● **Por hacer**: Reproduce sin ningún cambio las líneas de los ítems de abajo, empezando por la que contiene "Viewport: 2576px width, 1385px height." y terminando en la que contiene "Looking at the screenshot, I should [533, 242].", ambas incluidas.

.....

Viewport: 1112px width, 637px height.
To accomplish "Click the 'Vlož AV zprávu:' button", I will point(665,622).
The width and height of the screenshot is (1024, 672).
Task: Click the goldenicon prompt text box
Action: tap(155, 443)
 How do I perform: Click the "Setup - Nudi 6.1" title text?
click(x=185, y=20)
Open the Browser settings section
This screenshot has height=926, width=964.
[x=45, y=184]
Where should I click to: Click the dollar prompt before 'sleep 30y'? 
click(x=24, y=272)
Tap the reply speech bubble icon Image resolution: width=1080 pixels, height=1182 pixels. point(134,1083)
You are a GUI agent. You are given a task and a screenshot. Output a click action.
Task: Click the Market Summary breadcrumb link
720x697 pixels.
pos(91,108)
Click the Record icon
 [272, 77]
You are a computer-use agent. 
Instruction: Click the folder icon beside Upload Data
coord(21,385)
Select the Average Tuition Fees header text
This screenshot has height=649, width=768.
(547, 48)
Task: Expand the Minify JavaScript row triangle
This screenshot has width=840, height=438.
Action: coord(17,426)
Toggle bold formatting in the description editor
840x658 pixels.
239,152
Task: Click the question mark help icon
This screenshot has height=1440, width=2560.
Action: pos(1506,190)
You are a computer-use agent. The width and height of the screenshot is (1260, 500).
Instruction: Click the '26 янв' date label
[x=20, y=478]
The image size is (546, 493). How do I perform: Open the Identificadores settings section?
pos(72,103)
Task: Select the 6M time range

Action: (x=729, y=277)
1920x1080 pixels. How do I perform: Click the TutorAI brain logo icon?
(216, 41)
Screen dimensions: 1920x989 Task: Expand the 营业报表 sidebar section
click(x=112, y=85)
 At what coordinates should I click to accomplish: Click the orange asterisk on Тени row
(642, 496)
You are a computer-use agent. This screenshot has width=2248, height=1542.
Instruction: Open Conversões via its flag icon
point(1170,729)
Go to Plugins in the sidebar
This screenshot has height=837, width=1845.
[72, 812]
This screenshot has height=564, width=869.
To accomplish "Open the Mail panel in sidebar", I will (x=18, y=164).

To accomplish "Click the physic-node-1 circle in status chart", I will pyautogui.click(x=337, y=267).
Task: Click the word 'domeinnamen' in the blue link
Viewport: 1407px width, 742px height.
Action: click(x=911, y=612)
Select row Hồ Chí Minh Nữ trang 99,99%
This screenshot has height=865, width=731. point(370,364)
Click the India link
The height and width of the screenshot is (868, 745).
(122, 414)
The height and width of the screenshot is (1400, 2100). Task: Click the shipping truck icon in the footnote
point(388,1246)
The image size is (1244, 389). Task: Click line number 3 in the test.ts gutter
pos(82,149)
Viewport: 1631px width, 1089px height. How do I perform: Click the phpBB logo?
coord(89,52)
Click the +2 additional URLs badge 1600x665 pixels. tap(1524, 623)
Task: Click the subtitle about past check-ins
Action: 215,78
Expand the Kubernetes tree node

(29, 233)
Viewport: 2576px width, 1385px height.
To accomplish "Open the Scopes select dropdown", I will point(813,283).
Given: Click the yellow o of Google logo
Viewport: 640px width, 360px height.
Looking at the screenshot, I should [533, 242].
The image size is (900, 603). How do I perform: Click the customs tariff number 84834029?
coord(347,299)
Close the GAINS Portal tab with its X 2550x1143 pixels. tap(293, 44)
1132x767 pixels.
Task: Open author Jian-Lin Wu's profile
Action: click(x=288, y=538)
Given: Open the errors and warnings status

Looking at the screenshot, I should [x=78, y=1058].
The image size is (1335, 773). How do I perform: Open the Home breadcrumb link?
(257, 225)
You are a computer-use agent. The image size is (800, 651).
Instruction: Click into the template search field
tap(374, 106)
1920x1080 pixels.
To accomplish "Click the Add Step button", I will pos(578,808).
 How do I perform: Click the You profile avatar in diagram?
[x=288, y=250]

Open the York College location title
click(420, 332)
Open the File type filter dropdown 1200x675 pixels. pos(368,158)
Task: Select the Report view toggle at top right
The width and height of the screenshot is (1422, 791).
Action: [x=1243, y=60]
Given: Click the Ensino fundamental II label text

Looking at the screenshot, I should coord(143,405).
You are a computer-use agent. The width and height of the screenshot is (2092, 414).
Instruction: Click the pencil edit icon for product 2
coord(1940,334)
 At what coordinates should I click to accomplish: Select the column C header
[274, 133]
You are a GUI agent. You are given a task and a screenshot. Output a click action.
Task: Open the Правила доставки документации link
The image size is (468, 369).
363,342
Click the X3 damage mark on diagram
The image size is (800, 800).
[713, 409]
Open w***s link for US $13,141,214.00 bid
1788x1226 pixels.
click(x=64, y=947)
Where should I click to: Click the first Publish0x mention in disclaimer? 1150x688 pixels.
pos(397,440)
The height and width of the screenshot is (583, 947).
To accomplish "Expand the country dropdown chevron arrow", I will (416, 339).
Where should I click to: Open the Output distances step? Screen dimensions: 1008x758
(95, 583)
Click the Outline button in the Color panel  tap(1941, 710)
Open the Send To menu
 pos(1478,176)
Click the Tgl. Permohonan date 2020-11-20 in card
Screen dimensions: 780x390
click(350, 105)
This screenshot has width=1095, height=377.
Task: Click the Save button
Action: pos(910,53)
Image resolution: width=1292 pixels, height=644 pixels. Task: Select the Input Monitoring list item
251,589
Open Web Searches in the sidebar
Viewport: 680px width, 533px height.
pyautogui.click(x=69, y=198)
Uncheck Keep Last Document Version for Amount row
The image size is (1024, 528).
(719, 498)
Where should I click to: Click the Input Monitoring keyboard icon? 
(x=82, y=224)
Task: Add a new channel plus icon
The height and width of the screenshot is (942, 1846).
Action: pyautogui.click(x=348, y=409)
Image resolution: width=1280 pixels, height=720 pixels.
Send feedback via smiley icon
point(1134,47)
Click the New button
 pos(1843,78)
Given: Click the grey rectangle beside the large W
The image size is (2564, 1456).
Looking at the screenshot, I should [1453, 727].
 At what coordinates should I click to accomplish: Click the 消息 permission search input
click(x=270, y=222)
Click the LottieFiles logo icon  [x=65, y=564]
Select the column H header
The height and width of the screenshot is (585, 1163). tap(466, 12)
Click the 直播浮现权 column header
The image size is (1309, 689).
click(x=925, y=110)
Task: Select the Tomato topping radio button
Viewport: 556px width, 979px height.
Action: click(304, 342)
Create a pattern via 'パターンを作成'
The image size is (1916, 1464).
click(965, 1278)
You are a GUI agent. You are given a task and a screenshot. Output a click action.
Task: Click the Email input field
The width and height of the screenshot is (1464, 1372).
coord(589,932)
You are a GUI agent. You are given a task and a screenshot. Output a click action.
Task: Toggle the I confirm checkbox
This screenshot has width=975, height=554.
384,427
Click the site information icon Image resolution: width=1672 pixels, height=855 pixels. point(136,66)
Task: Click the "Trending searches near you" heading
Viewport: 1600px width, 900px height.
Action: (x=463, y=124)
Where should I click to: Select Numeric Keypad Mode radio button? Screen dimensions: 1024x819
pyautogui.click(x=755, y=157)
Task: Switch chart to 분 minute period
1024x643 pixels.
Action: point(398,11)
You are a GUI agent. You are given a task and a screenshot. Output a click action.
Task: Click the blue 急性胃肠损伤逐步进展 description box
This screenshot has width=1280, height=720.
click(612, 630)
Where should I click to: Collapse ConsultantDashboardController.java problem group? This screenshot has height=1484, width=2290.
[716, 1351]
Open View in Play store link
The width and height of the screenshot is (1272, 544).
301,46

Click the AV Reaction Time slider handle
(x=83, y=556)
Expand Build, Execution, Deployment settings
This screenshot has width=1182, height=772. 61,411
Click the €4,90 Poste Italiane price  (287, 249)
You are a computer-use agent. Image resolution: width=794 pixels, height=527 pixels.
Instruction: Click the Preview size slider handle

.....

● **Solución del ejercicio**:
Viewport: 2576px width, 1385px height.
To accomplish "Open the Scopes select dropdown", I will point(813,283).
Given: Click the yellow o of Google logo
Viewport: 640px width, 360px height.
Looking at the screenshot, I should [533, 242].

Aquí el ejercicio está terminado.